Many might wish it otherwise, but climate change isn’t going to figure in the 2015 Queensland election. The ALP has to be supportive of new coal mines and CSG as well, otherwise they’ll be savaged by the LNP and the very powerful mining lobby.
Last December’s Queensland Budget Update didn’t exactly ignite the state with excitement either.
State Governments never seriously let on about this, but really, they have very little economic policy wriggle room when much of their income comes from the GST divvy up, already flagged as a major federal issue as part of a major tax review in 2015, and already growing hot as Western Australia wants more and other states dig in saying ‘No Way, not if it hurts us’. It isn’t helpful at all when Federal politicians start talking about GST hikes and including items like food while there’s a state election on.
Queensland Needs Heaps More Strongs
That’s what the Newman Government’s major pitch is all about ~ Strong Choices.
I’m puzzled about all this ‘Strong’ stuff we’re getting in the campaign, and the last serious bunch of Strongs I saw were those hordes of trolls and orcs in The Hobbit movies, but maybe that’s just me.
Strong Choices is derived from the Queensland version of the Costello Commission of Audit, with some brief and carefully managed ‘community consultation’. Some commentary on all this was scathing, but then, some commentators just don’t get it, do they.
Just to help voters make sense of this Strong Choices stuff, UQ’s Professor John Quiggin ran his economist’s calculator over what’s on offer and also found it riddled with creative accounting. (Link to PDF of Prof Quiggin’s analysis.)
A really interesting thing about all this is how the LNP are dancing around the differences between asset sales and what they’re promoting, 99 year leases.

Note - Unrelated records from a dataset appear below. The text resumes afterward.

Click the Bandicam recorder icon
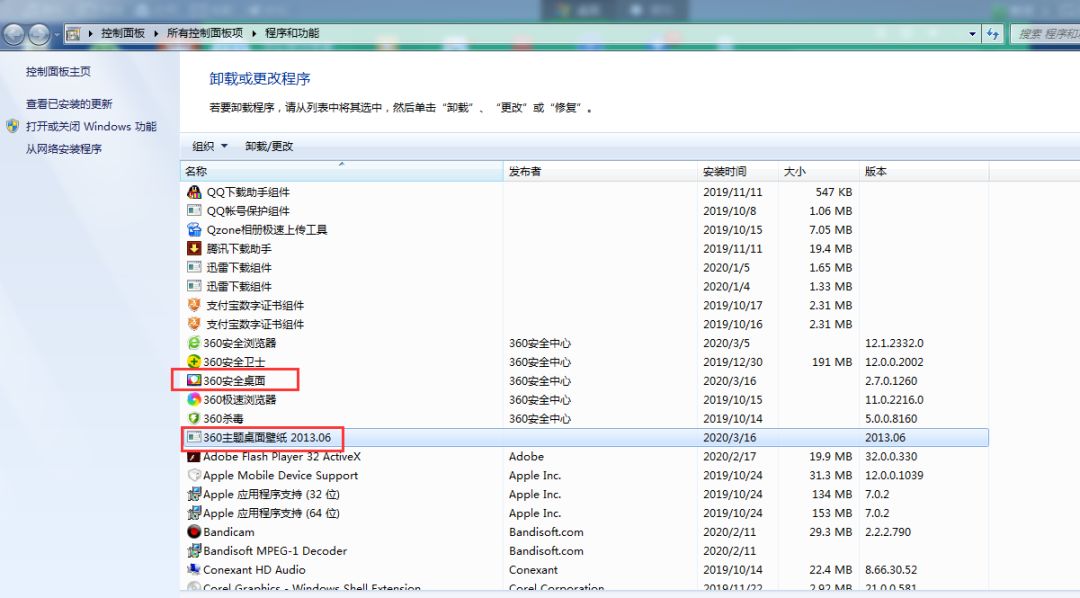 click(192, 532)
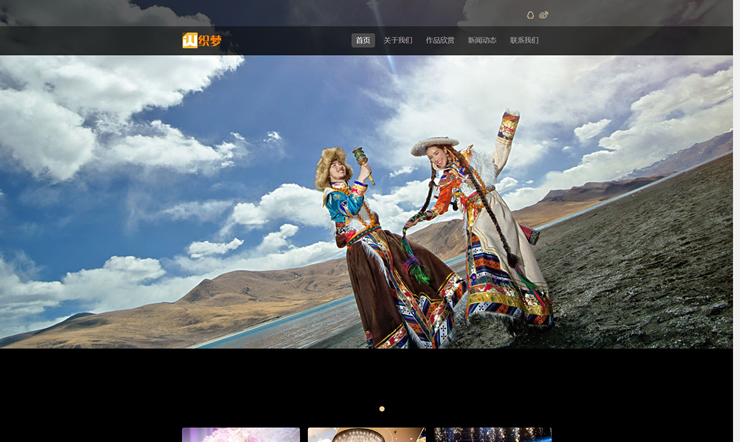Screen dimensions: 740x442
Task: Open the sparkling lights thumbnail
Action: point(492,435)
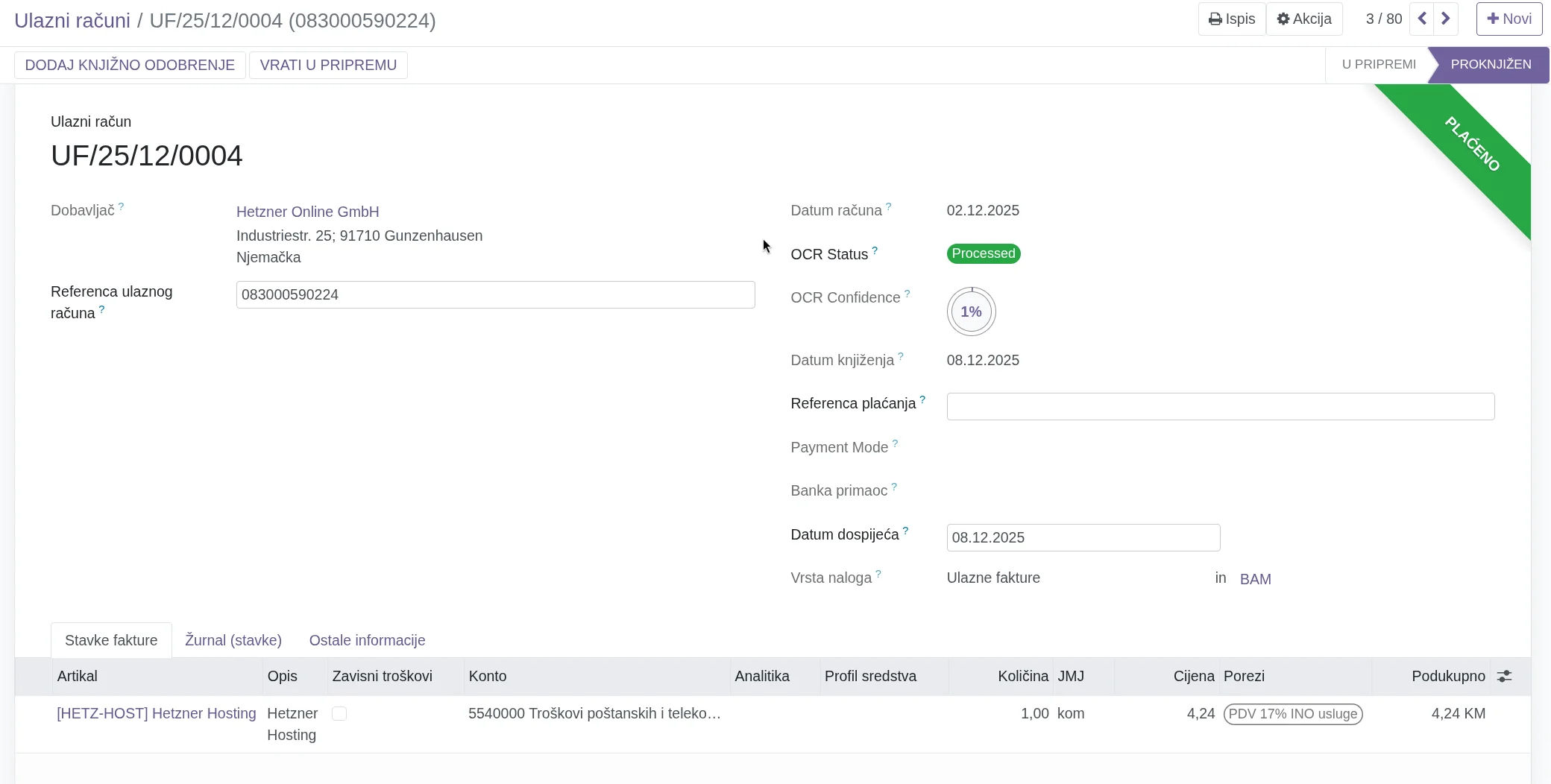Click the help icon beside OCR Status

point(875,250)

But only if the price is right, you understand.
And we’ve still got almost three exciting, riveting, and action packed weeks to go here in the Deep North.
And in Breaking News ~ Here’s a picture of the box from whence the Queensland Electoral Commission withdrew the names for the ballot paper in the seat of Ashgrove. This picture went briefly viral as Queensland media gathered for the ballot draw at 2.30pm Brisbane time, Tuesday, January 13.

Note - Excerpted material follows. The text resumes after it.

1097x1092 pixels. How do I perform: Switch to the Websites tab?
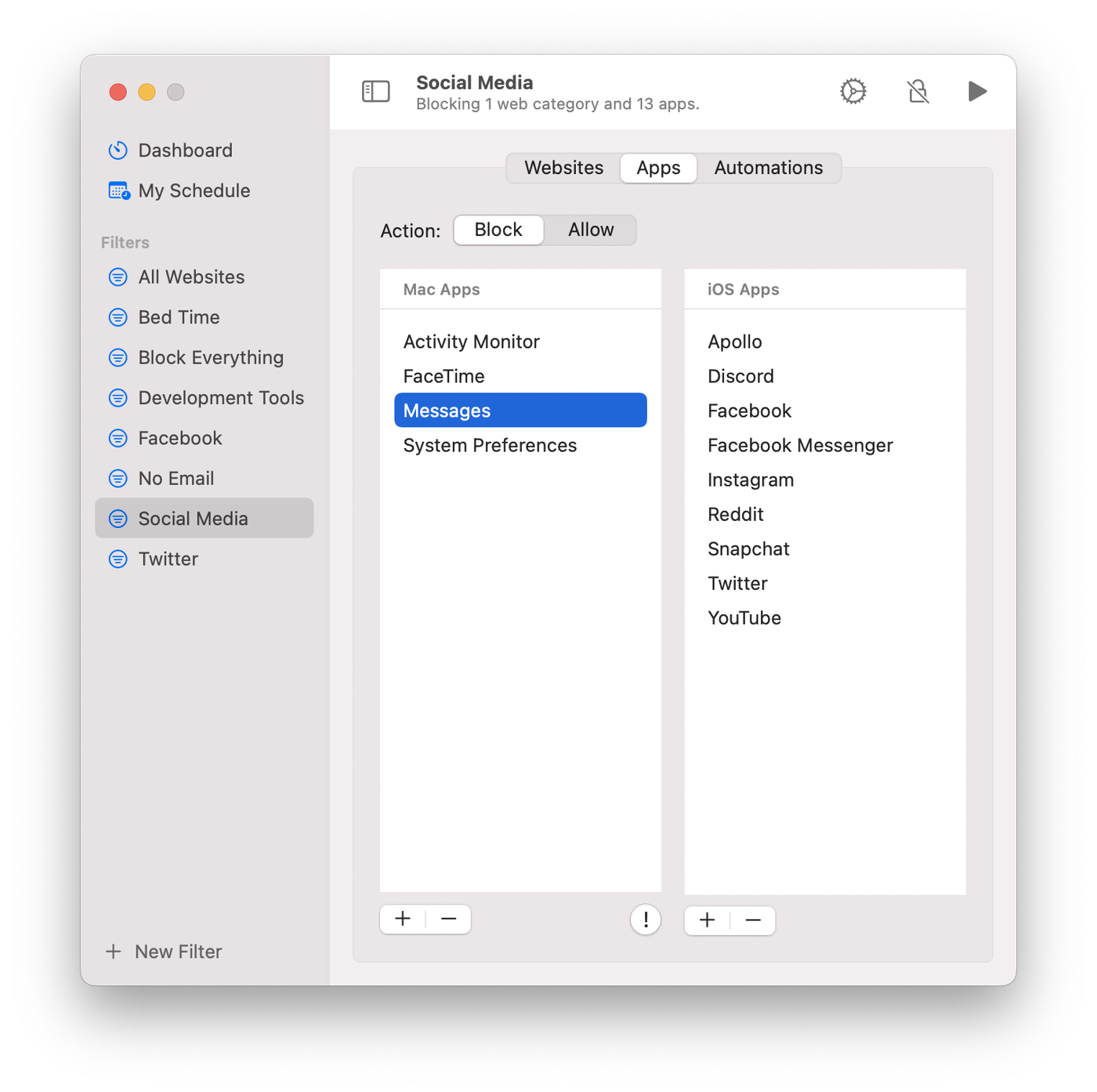563,168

Fairfax’s Brisbane Times, on their rolling election Blog reported ~
“2:37pm Natalie Bochenski: Channel 7 is broadcasting the Ashgrove candidate draw live.
They’re employing the very sophisticated method of putting all the candidates names on pieces of paper and putting those into a box. They then shake the box.”
It is unclear whether or not the QEC official doing the draw was blindfolded, closed their eyes, or turned their head away while doing the draw.
The box declined to comment.
Here’s the ballot paper draw ~ Just who the unaffiliated candidates are will no doubt be revealed, but Mr Newman’s No 2, the Greens’ Robert Hogg is No 4, and the ALP’s Kate Jones is No 5.
Wasn’t all that exciting?
(If this keeps up, Dr Hayes might get a severe case of the election heebee geebees.)